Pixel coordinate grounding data
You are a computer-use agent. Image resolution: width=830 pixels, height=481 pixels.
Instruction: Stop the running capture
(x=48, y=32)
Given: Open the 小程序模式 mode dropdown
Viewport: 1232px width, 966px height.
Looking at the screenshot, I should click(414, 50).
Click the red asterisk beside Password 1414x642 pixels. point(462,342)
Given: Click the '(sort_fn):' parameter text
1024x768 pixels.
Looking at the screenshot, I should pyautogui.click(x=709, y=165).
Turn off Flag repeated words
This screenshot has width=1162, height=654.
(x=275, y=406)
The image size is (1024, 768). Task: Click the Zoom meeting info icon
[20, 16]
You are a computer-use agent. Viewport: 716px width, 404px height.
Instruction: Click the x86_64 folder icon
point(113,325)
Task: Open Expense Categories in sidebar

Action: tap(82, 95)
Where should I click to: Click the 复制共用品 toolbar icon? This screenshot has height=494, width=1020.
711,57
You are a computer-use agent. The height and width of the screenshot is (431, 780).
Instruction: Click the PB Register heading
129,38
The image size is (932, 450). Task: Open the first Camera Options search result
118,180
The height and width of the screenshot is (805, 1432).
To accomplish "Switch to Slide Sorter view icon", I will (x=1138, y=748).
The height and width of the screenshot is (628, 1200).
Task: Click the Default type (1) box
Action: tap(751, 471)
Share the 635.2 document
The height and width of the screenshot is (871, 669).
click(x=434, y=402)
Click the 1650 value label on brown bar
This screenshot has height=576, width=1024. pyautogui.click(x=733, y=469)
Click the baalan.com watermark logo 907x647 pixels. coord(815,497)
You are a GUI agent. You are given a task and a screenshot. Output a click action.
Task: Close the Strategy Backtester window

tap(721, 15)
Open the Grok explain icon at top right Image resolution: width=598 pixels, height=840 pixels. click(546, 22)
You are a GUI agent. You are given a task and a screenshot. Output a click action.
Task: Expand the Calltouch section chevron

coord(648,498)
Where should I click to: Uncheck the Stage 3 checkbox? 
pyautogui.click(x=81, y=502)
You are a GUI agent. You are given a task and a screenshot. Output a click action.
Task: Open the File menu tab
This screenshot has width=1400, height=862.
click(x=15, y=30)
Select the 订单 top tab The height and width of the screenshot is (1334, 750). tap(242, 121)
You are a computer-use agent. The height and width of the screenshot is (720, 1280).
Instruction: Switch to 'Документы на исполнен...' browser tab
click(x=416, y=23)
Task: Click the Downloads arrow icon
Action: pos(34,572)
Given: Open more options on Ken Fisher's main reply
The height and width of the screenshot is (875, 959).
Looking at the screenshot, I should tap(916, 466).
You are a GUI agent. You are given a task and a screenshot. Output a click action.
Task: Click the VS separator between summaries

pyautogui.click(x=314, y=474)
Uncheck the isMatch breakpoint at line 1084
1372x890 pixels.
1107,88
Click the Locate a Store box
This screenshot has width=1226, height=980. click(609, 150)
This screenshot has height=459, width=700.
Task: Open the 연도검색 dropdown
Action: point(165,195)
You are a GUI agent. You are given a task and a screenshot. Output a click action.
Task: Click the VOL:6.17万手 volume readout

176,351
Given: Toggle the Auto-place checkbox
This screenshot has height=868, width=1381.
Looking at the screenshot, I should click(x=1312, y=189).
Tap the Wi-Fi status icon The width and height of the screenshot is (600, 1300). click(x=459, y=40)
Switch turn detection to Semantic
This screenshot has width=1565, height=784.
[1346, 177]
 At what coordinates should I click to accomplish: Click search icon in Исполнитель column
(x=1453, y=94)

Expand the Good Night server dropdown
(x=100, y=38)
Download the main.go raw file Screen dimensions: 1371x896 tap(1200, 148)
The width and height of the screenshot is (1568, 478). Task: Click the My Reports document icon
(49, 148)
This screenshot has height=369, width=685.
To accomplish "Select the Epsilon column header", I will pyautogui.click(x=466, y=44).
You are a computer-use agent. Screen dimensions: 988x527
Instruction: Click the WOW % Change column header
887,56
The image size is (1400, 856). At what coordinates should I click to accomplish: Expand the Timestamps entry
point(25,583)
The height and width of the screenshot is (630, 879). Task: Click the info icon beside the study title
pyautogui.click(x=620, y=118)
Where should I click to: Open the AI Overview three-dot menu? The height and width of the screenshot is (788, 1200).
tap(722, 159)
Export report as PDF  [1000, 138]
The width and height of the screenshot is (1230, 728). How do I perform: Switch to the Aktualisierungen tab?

▸ **Work to complete**:
Wherever a line in the records contains the word "main", copy that line.

▸ **Exercise result**:
Given: Open more options on Ken Fisher's main reply
Download the main.go raw file Screen dimensions: 1371x896 tap(1200, 148)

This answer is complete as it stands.